Part of Haverford’s success is its small size. “We can be a bit more nimble with change,” Norquist says. “There are fewer people that we need to convince.” The entire process, from an initial, conceptual meeting, to implementation, took about two years. Changing curricula can also support recently increased efforts to improve diversity, equity, inclusion and access to a broader range of students.
“We don't want our classes to look a lot like AP classes that some of our students have taken. And so by, you know, a way to make the classes maybe a little bit more equitable, is to provide content or show them content that none of them have seen,” Norquist says.
At Eastern Oregon University, Anna Cavinato is also hoping to show chemistry students something new. On the surface, the university’s curriculum looks like a traditional approach. But rather than conducting labs in sterile indoor environments, Cavinato takes freshmen to a local wastewater treatment plant that discharges water into a nearby wetland and wildlife refuge. Each year for the past decade, students collect water near the discharge site and several miles away, after it has trickled through the marsh into a stream.
Students measure nutrient levels in the water before returning to the lab, where they use atomic absorption spectroscopy to look at metals in the water, gravimetry to determine total dissolved solids, as well as some titrations.
“We’re the only ones that do this work,” Cavinato says. “There is nobody else.” And if the data collection is just once a year, it resonates deeply with students. “The students really develop a sense of purpose. Many students in the class are not going to be chemistry majors, but they get a sense of the entire picture, which can be transferable to [other fields],” she says.
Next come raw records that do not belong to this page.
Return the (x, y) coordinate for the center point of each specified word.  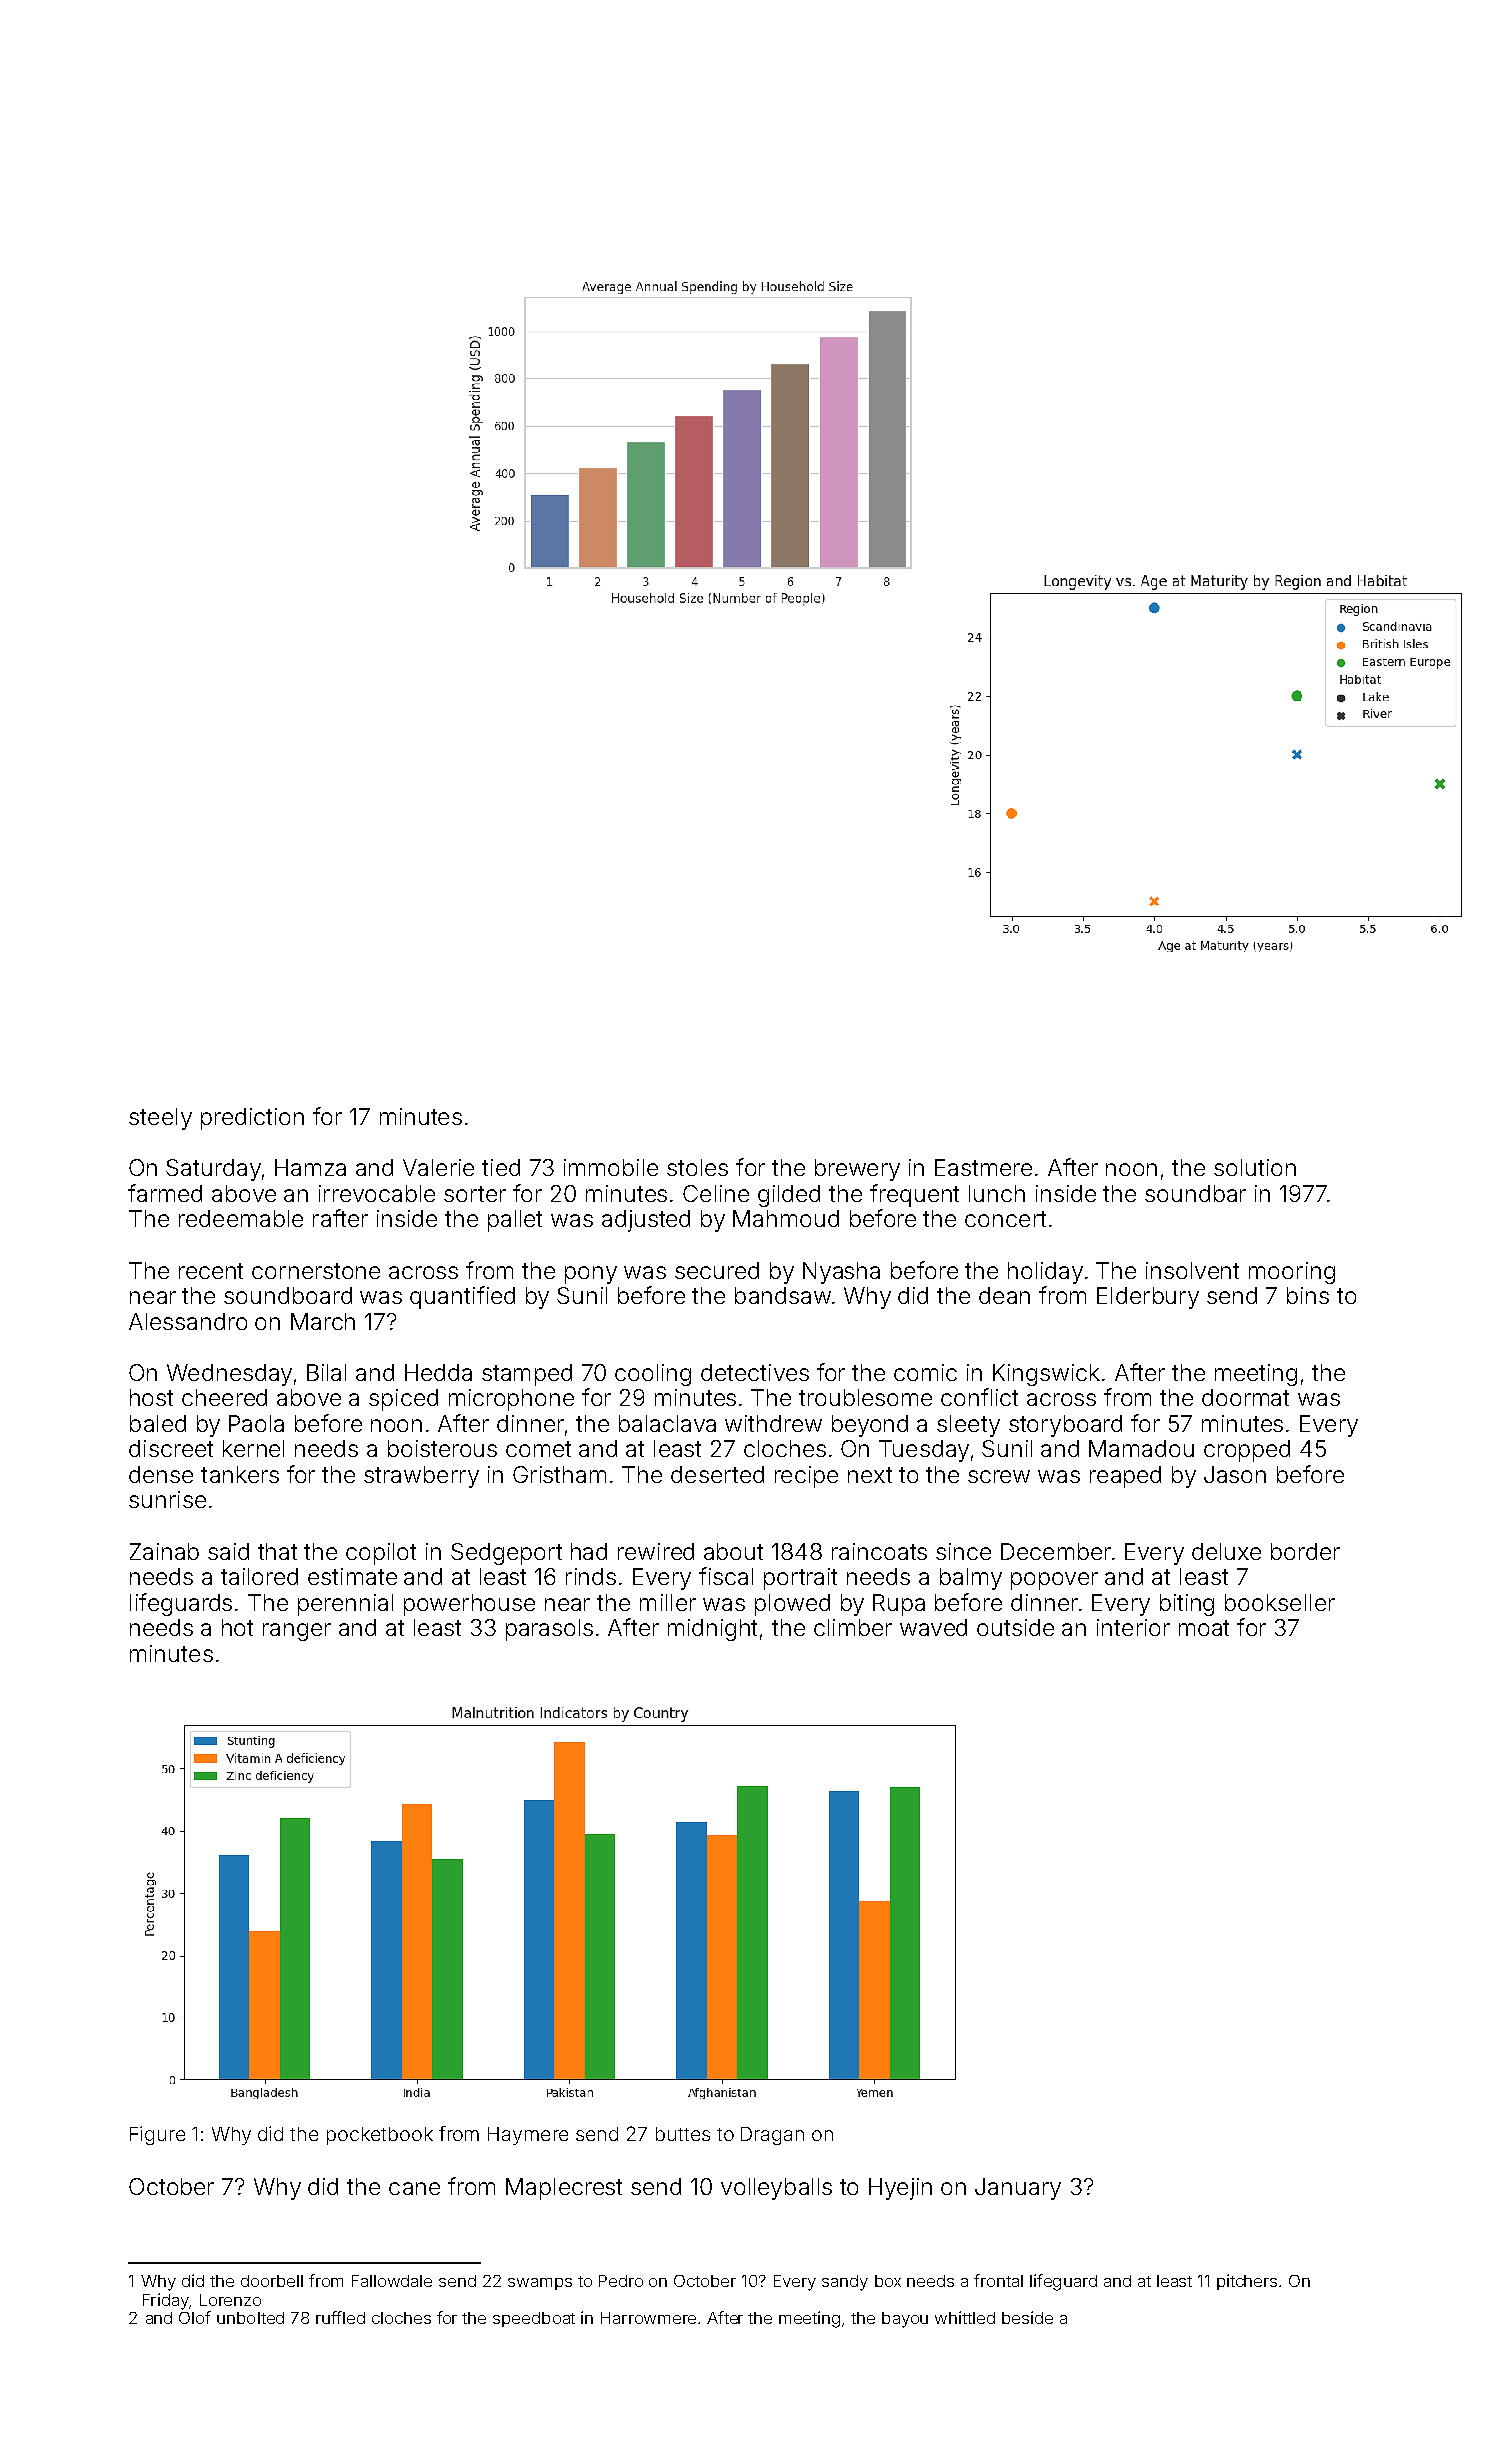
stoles (697, 1167)
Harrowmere (648, 2318)
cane (414, 2188)
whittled (965, 2317)
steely (160, 1119)
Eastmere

Eastern Oregon University is located in an area with many Indigenous people, and helping to protect culturally important resources like salmon by protecting water quality is another way to help students connect chemistry from the classroom into impactful real world situations. Even the Oregon Department of Fish and Wildlife tracks the student’s data, occasionally visiting Cavinato’s classroom to learn more.
Whether there is a large-scale curriculum shift in the near future or not, Cavinato, Norquist, and others have a greater mission: harnessing chemistry to connect students with their communities and watching it inform a new wave of future scientists as they navigate a changing world.